Un équilibre rompu, trois coupables identifiés
Un delta est le lieu de rencontre des eaux douces en provenance du continent et de l’eau salée de la mer. Le front de sel est la « frontière » entre ces eaux. « Dans de nombreux deltas tropicaux, il y a une compétition équilibrée entre les eaux continentales et celles océaniques. C’est une danse perpétuelle entre ces eaux en fonction des marées et des saisons. Lors de la mousson, par exemple, les pluies gonflent les cours d’eau. Cela contribue à repousser le front de sel qui regagne du terrain à la saison sèche », explique Fabien Durand.
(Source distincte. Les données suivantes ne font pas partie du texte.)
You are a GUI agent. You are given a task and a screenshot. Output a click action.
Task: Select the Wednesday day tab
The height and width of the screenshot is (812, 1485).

Un équilibre s’instaure au fil de ces oscillations tout au long des années.
Comme l’explique cette étude, cet équilibre a été rompu fin 2006-début 2007. À la fin de la période d’observation, en 2011, les terres régulièrement inondées par la mer demeuraient salinisées. Au-delà de ce constat, les scientifiques ont enquêté sur les causes de cette brusque avancée du front de sel. Trois « coupables » sont pointés du doigt. Le premier ? La baisse du débit fluvial du Gange à partir de 2006. « Nous ne savons pas exactement pourquoi son débit a chuté. Cela pourrait être dû à une réduction des précipitations sur le bassin versant mais aussi à l'exploitation d'un barrage situé en amont », indique Fabien Durand.

Sur cette carte de la salinité des rivières du delta du Bengale, on note une progression d'une vingtaine de kilomètres du front de sel vers l'intérieur des terres (limite amont des eaux salines pré-2006 en rouge, post-2007 en bleu).
© V. R. Sherin et al. Continental Shelf Research, Volume 202, 1 November 2020, 104142
Deuxième responsable de cette avancée du front de mer, l’abaissement du niveau des eaux souterraines sur le delta, en raison de leur surexploitation pour irriguer les rizières. Dernière sur le banc des accusés, l’augmentation du niveau de la mer. « Cette montée des eaux n’est pas due à la fonte des calottes glaciaires mais à une arrivée massive d'eaux chaudes dans l'océan Indien en provenance du Pacifique. Entre le milieu et la fin des années 2000, le niveau de l’océan Indien est monté de cinq centimètres. C’est énorme par rapport au relief excessivement plat du delta du Bengale », explique le chercheur.
Le changement climatique démultiplicateur
Ces trois facteurs expliquent ainsi la salinisation brutale du delta, même si les scientifiques n’ont pas pu identifier l’importance relative de chacun d’entre eux. Ils affirment cependant qu’ils sont indépendants du dérèglement climatique. Si ce dernier n’est pas en cause ici, il devrait, en revanche, accentuer l’avancée du front de sel. D’ici la fin du siècle, celui-ci devrait pénétrer d’une vingtaine de kilomètres supplémentaires vers l'intérieur des terres. Pour rappel, le delta du Bengale est le plus vaste du monde avec environ 350 km de côtes et une extension vers l'amont de 100 à 200 km. C’est aussi le plus densément peuplé avec 100 millions d’habitants. « Les niveaux de salinité de ces eaux sont d'une importance capitale, affectant directement les moyens de subsistance et l'habitabilité dans la région », rappelle Sherin V. Raju, du LMI Cellule franco-indienne de recherche en science de l'eau, qui a mené les travaux. Cette avancée du front de sel est donc très inquiétante car elle aura des conséquences néfastes sur les populations. Et Fabien Durand d’alerter : « Nous travaillons actuellement à comprendre l’effet de la salinisation sur les pratiques agraires et les migrations des habitants. Mais il est certain que la salinisation du delta est l’aléa environnemental qui a le plus d'impact sur la vie des populations, au-delà des inondations cycloniques et des crues fluviales récurrentes ».